Popular financial software and services provider, Finastra, whose clientele includes 45 of the world’s top 50 banks, is reportedly warning these institutes of a potential breach affecting one of its internally hosted file transfer platforms.
In an Incident Disclosure letter sent to its customer firms, first obtained and reported by cybersecurity journalist Brian Krebs, Finastra said that it discovered suspicious activities on a secure file transfer platform (SFTP) the company leverages to send large files outside of its networks.
“In response, our information Security team began to triage the information and activated incident response protocols,” Finastra added in the disclosure.
A threat actor, using the alias “abyss0,” posted claims for the breach on BreachForums, attempting to sell the allegedly stolen data.
400 GB of customer data allegedly stolen
The BreachForum post from abyss0, which has since been deleted from the forum, claimed it possessed 400GB of customers and internal data. The actor put up the entire data for sale, sharing a preview for interested dark web buyers.
The data, abys00 had said, is from Finastra’s Enterprise Service Bus (ESB) and has been exfiltrated via IBM Aspera, a Fast Adaptive Secure Protocol (FASP) based file transfer solution.
“Not everything just stuff we deemed as important,” abys00 added. “There is a lot of files and different file format.”
The Fintech vendor powers operations for around 8100 financial institutions in over 130 countries, including solutions for lending and corporate banking, the threat actor added.
The customer data in question may pertain to transactional details and financial records.
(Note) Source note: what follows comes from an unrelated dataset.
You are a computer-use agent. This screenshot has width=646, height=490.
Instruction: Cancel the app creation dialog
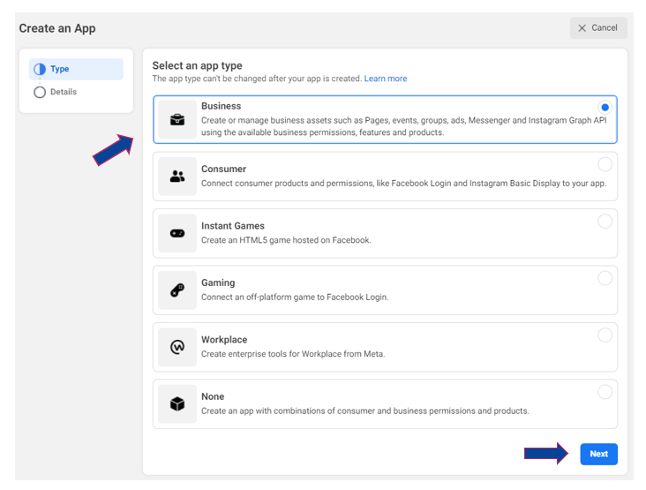point(597,28)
Internal documents may include Finastra’s operational data, transactional details, and documents related to its services.
Finastra assures no direct impact on business
On November 8, a threat actor communicated on the dark web claiming to have data exfiltrated from this platform,“ Finastra added in the disclosure. ”There is no direct impact on customer operations. our customers’ systems or Finastra’s ability to save our customers currently. ”
Queries sent to Finastra seeking details of its investigation and whether it has been approached by the threat actor did not elicit a response till the publishing of this article.
Finastra assured, in the disclosure, that files downloaded from Aspera are safe. “The threat actor did not deploy malware or tamper with any customer files within the environment. Furthermore, no files than the exfiltrated files were viewed or accessed.”
The Fintech solutions provider said it is reaching out to potentially affected customers and will further notify if an organization is confirmed to have suffered a compromise of files.
The company said a preliminary investigation revealed “credentials compromise” as the source of the breach. Nothing else was said about whether the credentials were accessed through a primary theft, an insider event or phishing. “We believe that this incident was limited to the system in question and there is no further evidence at this time to suggest any lateral movement beyond it.”